Format the listing from the line with "Click the Nejdříve" up to and including the line with "tap(202, 78)" as a numbered list, omitting blank lines.

= = = = =

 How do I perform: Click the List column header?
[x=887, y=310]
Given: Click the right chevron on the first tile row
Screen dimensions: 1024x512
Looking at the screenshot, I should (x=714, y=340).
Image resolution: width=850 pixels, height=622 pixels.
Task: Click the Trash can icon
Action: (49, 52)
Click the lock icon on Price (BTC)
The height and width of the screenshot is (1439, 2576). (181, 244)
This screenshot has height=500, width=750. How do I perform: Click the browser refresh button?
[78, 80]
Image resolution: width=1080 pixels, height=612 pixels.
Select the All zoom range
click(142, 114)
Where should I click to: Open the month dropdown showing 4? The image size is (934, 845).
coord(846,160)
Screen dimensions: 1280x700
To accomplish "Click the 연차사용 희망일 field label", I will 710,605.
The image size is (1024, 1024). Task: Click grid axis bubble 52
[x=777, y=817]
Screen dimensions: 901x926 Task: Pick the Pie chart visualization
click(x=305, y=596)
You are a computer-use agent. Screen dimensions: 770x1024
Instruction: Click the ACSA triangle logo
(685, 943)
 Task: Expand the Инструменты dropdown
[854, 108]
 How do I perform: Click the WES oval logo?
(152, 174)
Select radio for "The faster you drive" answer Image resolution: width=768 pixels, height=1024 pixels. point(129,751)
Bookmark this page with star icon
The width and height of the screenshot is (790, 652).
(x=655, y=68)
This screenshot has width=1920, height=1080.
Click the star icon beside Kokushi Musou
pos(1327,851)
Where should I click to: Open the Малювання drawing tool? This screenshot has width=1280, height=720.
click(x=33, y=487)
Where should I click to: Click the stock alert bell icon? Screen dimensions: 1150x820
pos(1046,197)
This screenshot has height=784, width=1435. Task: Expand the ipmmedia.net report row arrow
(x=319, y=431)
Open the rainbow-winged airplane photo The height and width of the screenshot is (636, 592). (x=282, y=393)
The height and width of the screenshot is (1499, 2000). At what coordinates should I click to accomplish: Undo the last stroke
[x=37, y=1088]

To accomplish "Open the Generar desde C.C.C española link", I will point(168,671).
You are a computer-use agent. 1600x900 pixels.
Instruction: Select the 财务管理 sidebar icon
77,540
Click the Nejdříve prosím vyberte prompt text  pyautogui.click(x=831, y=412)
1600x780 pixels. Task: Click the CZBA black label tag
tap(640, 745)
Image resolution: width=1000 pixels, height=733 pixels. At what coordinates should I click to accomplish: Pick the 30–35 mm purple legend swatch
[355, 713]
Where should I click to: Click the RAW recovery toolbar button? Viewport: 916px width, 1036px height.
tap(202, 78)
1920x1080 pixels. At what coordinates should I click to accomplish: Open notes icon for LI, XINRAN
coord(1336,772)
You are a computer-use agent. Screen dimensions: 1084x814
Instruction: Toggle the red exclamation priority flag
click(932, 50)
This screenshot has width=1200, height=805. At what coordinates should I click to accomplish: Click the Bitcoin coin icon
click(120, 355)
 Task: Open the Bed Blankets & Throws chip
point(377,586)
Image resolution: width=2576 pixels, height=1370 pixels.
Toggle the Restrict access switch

= = = = =

# The solution:
1. Click the Nejdříve prosím vyberte prompt text  pyautogui.click(x=831, y=412)
2. 1600x780 pixels. Task: Click the CZBA black label tag
3. tap(640, 745)
4. Image resolution: width=1000 pixels, height=733 pixels. At what coordinates should I click to accomplish: Pick the 30–35 mm purple legend swatch
5. [355, 713]
6. Where should I click to: Click the RAW recovery toolbar button? Viewport: 916px width, 1036px height.
7. tap(202, 78)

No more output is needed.